■ WORK ORDER ■
Give the lines as a numbered list, beginning with the line that contains "The height and" and continuing through the line that contains "at that location.", skipping any blank lines. Leave the pictures out.
ENTRIES SHOWN: Begin
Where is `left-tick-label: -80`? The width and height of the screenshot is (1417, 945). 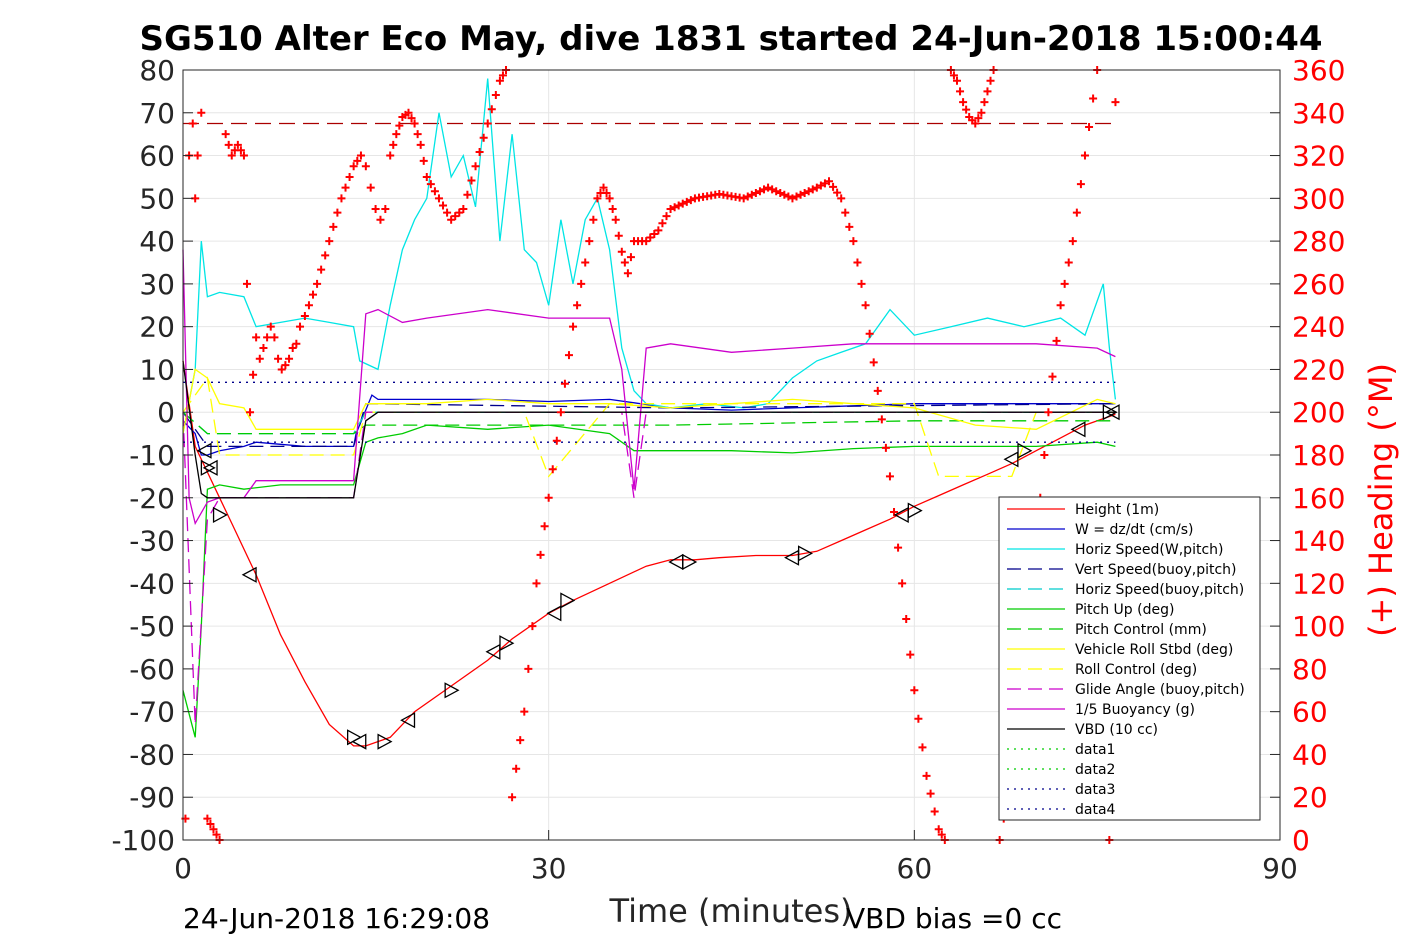
left-tick-label: -80 is located at coordinates (152, 754).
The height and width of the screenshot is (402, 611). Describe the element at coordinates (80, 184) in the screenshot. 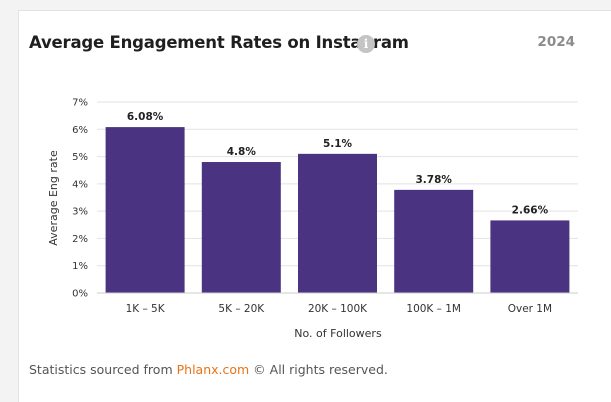

I see `y-tick-label: 4%` at that location.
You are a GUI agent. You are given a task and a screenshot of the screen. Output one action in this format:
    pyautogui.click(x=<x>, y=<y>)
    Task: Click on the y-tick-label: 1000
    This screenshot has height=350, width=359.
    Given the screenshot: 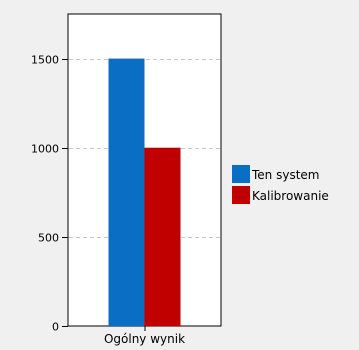 What is the action you would take?
    pyautogui.click(x=45, y=150)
ENTRIES SHOWN: End
■ RESPONSE ■
1. The height and width of the screenshot is (402, 611). Describe the element at coordinates (80, 184) in the screenshot. 
2. I see `y-tick-label: 4%` at that location.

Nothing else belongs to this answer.